Strange India All Strange Things About India and worldStrange India All Strange Things About India and world


It does not matter whether you have a pool in your backyard and all the riches of the world or are struggling to get a roof over your head, no one is immune to the reach of depression. The dark cloud can hover over someone, who may have everything going in his favour –wealth, success, fame and support of family and friends–and make him feel like absolutely nothing. There has been a renewed focus on breaking the taboo surrounding mental health conditions in this year of pandemic, and it has been clearly established that depression doesn’t discriminate.

Even the strongest, most passionate people you know could crumble into the feeling of nothingness, all the while putting on a brave exterior. Pop star Lady Gaga’s new interview about her battle with depression echoes similar heartbreaking sentiments. In a Gaga-style, tell-all interview to the Billboard Magazine, the Rain On Me singer opened up about her struggle with depression over the last few years.


“I didn’t want to be myself…”


The supremely talented singer and 11-time Grammy winner has been quite vocal about her mental health journey.

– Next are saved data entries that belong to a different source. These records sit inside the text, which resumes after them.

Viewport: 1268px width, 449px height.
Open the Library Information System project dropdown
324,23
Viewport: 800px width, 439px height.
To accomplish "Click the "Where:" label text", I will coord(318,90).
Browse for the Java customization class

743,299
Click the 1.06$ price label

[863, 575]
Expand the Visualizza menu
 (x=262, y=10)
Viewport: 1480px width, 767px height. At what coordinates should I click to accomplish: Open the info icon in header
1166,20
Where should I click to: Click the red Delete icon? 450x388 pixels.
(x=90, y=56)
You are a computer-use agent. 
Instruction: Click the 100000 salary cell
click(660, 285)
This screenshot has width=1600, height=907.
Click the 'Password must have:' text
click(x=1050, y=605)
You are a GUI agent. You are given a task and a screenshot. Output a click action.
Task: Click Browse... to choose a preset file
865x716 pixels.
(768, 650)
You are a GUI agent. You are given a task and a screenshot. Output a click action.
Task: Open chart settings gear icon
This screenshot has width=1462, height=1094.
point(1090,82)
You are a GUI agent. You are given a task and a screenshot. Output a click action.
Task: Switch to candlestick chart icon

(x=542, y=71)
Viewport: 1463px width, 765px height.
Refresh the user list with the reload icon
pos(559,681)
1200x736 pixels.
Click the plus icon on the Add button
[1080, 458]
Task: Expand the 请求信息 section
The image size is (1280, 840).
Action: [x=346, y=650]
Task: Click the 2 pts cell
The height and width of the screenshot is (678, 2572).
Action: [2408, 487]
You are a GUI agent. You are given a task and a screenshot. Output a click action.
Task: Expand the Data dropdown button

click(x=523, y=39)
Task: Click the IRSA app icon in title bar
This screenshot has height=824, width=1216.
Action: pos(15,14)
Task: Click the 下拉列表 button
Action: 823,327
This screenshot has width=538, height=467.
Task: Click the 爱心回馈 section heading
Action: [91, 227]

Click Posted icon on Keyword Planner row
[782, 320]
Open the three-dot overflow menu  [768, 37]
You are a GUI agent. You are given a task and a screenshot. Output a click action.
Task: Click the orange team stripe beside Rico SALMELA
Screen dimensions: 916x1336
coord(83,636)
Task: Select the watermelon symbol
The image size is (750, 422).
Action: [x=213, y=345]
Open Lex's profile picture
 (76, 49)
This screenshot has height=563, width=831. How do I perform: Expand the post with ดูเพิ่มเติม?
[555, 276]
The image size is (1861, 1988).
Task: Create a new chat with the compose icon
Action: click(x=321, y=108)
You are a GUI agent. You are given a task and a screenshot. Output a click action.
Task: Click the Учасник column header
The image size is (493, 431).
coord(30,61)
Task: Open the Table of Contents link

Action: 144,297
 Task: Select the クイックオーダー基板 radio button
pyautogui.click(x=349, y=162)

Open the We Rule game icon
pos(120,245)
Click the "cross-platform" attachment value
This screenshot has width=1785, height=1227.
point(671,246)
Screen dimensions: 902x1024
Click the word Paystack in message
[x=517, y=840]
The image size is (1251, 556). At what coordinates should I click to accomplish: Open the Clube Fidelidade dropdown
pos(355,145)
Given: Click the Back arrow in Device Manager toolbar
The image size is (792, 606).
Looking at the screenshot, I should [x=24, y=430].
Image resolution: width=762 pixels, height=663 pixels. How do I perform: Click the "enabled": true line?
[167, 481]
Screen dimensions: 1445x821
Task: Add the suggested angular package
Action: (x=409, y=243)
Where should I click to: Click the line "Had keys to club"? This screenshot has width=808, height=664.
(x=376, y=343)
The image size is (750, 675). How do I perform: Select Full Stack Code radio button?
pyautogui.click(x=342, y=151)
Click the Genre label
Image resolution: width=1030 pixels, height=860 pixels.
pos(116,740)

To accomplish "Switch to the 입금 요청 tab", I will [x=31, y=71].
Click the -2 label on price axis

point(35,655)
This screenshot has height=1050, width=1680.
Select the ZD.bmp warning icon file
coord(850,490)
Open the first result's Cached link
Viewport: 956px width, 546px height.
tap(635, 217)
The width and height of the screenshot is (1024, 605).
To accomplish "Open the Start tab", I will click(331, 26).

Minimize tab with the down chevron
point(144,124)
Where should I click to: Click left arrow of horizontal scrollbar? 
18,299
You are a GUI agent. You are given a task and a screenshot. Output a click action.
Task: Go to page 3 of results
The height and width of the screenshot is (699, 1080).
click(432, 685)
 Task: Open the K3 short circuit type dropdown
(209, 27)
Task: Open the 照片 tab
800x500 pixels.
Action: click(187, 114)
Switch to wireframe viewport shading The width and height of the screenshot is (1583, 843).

“I used to wake up in the morning, and I would realize I was ‘Lady Gaga.’ And then I became very depressed and sad, and I didn’t want to be myself. I felt threatened by the things my career brought into my life and the pace of my life,” the 34-year-old singer told the magazine.

Lady Gaga has also shed light on how her struggle played a pivotal role in creating her newest album ‘Chromatica’, in an interview with the People.

“I spent a lot of time in a sort of catatonic state of just not wanting to do anything. And then I finally, slowly started to make music and tell my story through my record,” the singer noted.

The primary theme of her latest album is about finding the light of resilience in the darkness, and in this case, how creating music helped her come out of a really dark phase in her life. This is when she decided to let her music tell her story.


“I wondered why I couldn’t flip the switch back up”


Gaga also shared in the Billboard interview that how she was afraid of leaving the house and spent her days chain-smoking and crying, wanting to “flip the switch inside her back on.” Talking about how she struggled with therapy to lift the fog that had engulfed her, she said “I was peeling all the layers of the onion in therapy. So as you dig deeper, you get closer to the core, and the core of the onion stinks.”

Depression doesn’t have a face and we need to remember that…


Lady Gaga’s story is a reminder that you can fight mental health conditions and find your way back home, bit by bit. Celebrate even your smallest victories and recognise the fact that you are struggling and yet working on making yourself better. We also need to understand that mental health conditions aren’t black and white, they are mostly grey.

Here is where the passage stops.